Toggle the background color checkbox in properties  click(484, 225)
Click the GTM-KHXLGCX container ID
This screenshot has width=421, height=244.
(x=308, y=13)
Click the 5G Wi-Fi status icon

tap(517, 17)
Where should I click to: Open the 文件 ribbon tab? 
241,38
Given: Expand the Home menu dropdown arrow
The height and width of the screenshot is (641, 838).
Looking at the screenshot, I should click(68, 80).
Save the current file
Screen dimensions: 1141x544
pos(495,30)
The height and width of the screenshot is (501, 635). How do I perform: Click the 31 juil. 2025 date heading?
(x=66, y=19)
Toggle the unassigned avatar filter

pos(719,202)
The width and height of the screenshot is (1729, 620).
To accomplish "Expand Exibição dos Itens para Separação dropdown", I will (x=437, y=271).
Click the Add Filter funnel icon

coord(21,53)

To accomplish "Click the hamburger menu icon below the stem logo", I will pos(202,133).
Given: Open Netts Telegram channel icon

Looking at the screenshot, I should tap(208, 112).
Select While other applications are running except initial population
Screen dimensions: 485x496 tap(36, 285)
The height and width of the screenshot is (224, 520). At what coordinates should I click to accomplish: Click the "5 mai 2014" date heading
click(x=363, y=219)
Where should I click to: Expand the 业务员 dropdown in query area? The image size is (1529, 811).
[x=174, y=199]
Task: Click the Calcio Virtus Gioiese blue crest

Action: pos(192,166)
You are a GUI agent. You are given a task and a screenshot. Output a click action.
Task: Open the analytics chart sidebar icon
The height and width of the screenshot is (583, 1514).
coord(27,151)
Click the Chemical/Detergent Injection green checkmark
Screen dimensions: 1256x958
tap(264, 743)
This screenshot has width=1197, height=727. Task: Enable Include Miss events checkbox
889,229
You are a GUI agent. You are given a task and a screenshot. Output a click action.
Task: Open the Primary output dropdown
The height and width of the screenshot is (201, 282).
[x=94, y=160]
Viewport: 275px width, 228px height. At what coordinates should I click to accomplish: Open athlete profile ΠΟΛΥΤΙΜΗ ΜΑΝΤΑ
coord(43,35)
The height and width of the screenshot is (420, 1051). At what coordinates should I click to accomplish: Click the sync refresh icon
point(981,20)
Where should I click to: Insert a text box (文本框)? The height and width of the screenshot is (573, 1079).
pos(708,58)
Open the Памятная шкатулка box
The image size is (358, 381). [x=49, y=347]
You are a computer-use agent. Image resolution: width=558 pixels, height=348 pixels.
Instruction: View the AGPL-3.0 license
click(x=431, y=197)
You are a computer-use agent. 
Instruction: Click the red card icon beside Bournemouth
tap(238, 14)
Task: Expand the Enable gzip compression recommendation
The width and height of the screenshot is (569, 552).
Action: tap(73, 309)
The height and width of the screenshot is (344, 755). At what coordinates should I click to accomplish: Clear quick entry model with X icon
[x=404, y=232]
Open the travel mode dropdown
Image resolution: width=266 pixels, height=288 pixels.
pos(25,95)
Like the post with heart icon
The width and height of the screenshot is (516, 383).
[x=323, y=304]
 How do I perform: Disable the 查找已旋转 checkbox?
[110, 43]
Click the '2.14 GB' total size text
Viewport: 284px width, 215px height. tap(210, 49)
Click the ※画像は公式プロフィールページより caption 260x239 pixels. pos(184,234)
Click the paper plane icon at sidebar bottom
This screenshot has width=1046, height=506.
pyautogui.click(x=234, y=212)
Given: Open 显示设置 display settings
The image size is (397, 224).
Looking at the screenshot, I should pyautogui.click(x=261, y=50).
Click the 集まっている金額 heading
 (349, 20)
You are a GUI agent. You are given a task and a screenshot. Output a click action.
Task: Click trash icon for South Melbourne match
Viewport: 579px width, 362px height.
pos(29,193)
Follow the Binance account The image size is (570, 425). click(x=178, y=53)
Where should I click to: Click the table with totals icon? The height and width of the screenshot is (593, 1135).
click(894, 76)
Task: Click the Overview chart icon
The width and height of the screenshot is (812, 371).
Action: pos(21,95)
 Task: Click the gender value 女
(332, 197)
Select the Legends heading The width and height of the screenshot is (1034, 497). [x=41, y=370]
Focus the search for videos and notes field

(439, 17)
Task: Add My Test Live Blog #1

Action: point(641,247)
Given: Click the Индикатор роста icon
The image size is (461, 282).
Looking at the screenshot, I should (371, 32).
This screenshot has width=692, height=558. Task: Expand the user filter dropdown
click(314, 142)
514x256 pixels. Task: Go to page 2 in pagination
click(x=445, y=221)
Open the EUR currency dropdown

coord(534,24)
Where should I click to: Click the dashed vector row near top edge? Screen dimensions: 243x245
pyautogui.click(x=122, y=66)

(What is required)
Take every line from the data that includes the word "chart".

(Solution below)
Task: Open the analytics chart sidebar icon
Task: Click the Overview chart icon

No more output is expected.